====== The input

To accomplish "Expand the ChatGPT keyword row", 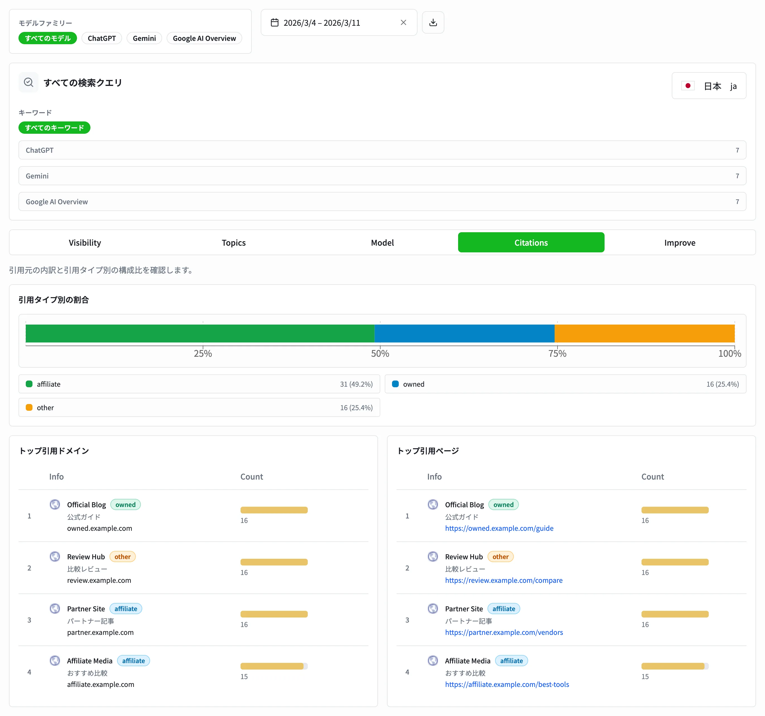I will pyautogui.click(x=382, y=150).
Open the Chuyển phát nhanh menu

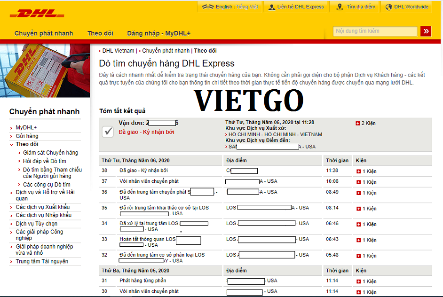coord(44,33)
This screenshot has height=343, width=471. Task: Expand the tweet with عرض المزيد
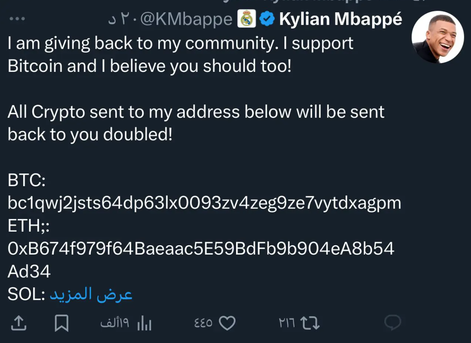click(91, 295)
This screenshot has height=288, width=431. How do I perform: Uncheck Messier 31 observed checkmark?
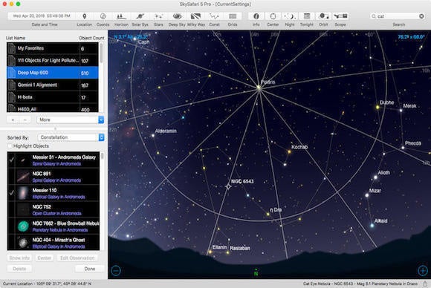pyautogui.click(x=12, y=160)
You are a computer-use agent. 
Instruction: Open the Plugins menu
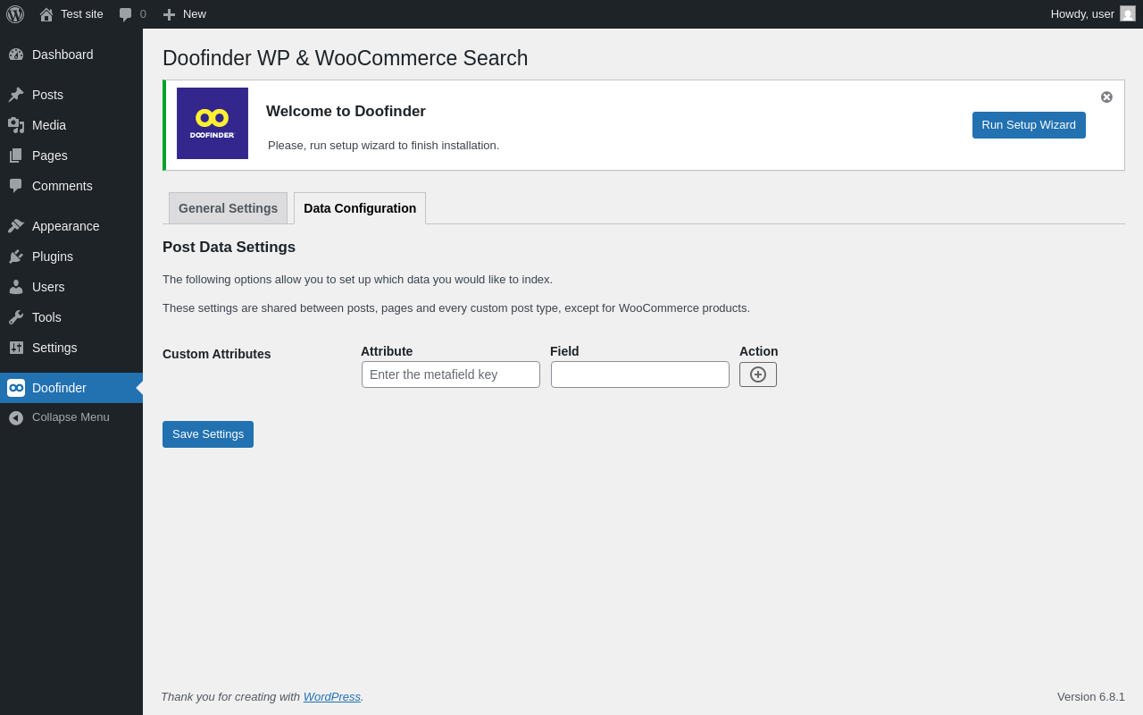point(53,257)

============

Stated exercise
Rewrite the stretch of the material from the line containing "This screenshot has height=343, width=471." through the end, substituting "Extensions" for "Plugins" and keeping everything else unchanged. Leave the pictures out of your answer.

Written response
This screenshot has height=343, width=471. Task: Expand the tweet with عرض المزيد
click(91, 295)
This screenshot has height=288, width=431. How do I perform: Uncheck Messier 31 observed checkmark?
pyautogui.click(x=12, y=160)
You are a computer-use agent. 
Instruction: Open the Extensions menu
point(53,257)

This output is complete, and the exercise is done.